Goal of the exercise:
All of the records must be given again exactly.
────
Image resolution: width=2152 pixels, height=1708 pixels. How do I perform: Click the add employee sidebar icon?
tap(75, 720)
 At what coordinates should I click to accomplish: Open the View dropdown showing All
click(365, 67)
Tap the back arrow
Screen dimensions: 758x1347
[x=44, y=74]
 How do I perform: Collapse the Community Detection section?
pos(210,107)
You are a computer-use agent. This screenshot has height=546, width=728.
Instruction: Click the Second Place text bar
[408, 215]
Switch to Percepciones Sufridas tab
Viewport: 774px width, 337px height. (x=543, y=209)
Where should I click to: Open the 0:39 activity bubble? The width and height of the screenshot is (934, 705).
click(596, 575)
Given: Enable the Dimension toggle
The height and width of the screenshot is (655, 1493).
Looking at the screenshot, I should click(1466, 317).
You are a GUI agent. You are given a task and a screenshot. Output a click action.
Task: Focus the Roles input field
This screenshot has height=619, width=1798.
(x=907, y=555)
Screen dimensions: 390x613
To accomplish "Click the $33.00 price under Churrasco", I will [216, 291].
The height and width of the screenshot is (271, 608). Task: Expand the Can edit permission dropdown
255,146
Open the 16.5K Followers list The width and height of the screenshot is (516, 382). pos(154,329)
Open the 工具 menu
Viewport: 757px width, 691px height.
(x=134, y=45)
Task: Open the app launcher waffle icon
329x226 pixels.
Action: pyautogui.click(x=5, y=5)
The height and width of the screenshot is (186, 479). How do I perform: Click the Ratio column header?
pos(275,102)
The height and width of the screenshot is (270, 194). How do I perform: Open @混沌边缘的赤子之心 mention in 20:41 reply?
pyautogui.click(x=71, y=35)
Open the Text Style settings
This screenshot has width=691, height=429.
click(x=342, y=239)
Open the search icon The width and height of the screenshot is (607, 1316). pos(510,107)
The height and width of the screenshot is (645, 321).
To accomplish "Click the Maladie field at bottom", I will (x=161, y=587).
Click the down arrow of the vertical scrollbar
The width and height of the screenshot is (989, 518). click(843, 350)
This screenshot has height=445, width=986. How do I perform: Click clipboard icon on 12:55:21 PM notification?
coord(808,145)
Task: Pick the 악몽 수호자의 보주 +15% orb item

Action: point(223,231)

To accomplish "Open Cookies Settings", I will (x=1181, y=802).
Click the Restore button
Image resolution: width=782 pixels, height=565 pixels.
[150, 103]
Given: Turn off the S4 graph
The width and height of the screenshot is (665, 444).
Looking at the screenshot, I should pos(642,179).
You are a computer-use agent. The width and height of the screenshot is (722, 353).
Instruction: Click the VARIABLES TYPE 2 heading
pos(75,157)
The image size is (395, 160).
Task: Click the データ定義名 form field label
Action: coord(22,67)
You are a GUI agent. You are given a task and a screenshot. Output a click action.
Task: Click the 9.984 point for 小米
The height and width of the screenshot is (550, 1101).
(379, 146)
────
The completed task:
Image resolution: width=2152 pixels, height=1708 pixels. How do I perform: Click the add employee sidebar icon?
tap(75, 720)
 At what coordinates should I click to accomplish: Open the View dropdown showing All
click(365, 67)
Tap the back arrow
Screen dimensions: 758x1347
[x=44, y=74]
 How do I perform: Collapse the Community Detection section?
pos(210,107)
You are a computer-use agent. This screenshot has height=546, width=728.
Instruction: Click the Second Place text bar
[408, 215]
Switch to Percepciones Sufridas tab
Viewport: 774px width, 337px height. (x=543, y=209)
Where should I click to: Open the 0:39 activity bubble? The width and height of the screenshot is (934, 705).
click(596, 575)
Given: Enable the Dimension toggle
The height and width of the screenshot is (655, 1493).
Looking at the screenshot, I should click(1466, 317).
You are a GUI agent. You are given a task and a screenshot. Output a click action.
Task: Focus the Roles input field
This screenshot has height=619, width=1798.
(x=907, y=555)
Screen dimensions: 390x613
To accomplish "Click the $33.00 price under Churrasco", I will [216, 291].
The height and width of the screenshot is (271, 608). Task: Expand the Can edit permission dropdown
255,146
Open the 16.5K Followers list The width and height of the screenshot is (516, 382). pos(154,329)
Open the 工具 menu
Viewport: 757px width, 691px height.
(x=134, y=45)
Task: Open the app launcher waffle icon
329x226 pixels.
Action: pyautogui.click(x=5, y=5)
The height and width of the screenshot is (186, 479). How do I perform: Click the Ratio column header?
pos(275,102)
The height and width of the screenshot is (270, 194). How do I perform: Open @混沌边缘的赤子之心 mention in 20:41 reply?
pyautogui.click(x=71, y=35)
Open the Text Style settings
This screenshot has width=691, height=429.
click(x=342, y=239)
Open the search icon The width and height of the screenshot is (607, 1316). pos(510,107)
The height and width of the screenshot is (645, 321).
To accomplish "Click the Maladie field at bottom", I will (x=161, y=587).
Click the down arrow of the vertical scrollbar
The width and height of the screenshot is (989, 518). click(843, 350)
This screenshot has height=445, width=986. How do I perform: Click clipboard icon on 12:55:21 PM notification?
coord(808,145)
Task: Pick the 악몽 수호자의 보주 +15% orb item

Action: point(223,231)

To accomplish "Open Cookies Settings", I will (x=1181, y=802).
Click the Restore button
Image resolution: width=782 pixels, height=565 pixels.
[150, 103]
Given: Turn off the S4 graph
The width and height of the screenshot is (665, 444).
Looking at the screenshot, I should pos(642,179).
You are a computer-use agent. The width and height of the screenshot is (722, 353).
Instruction: Click the VARIABLES TYPE 2 heading
pos(75,157)
The image size is (395, 160).
Task: Click the データ定義名 form field label
Action: coord(22,67)
You are a GUI agent. You are given a task and a screenshot. Output a click action.
Task: Click the 9.984 point for 小米
The height and width of the screenshot is (550, 1101).
(379, 146)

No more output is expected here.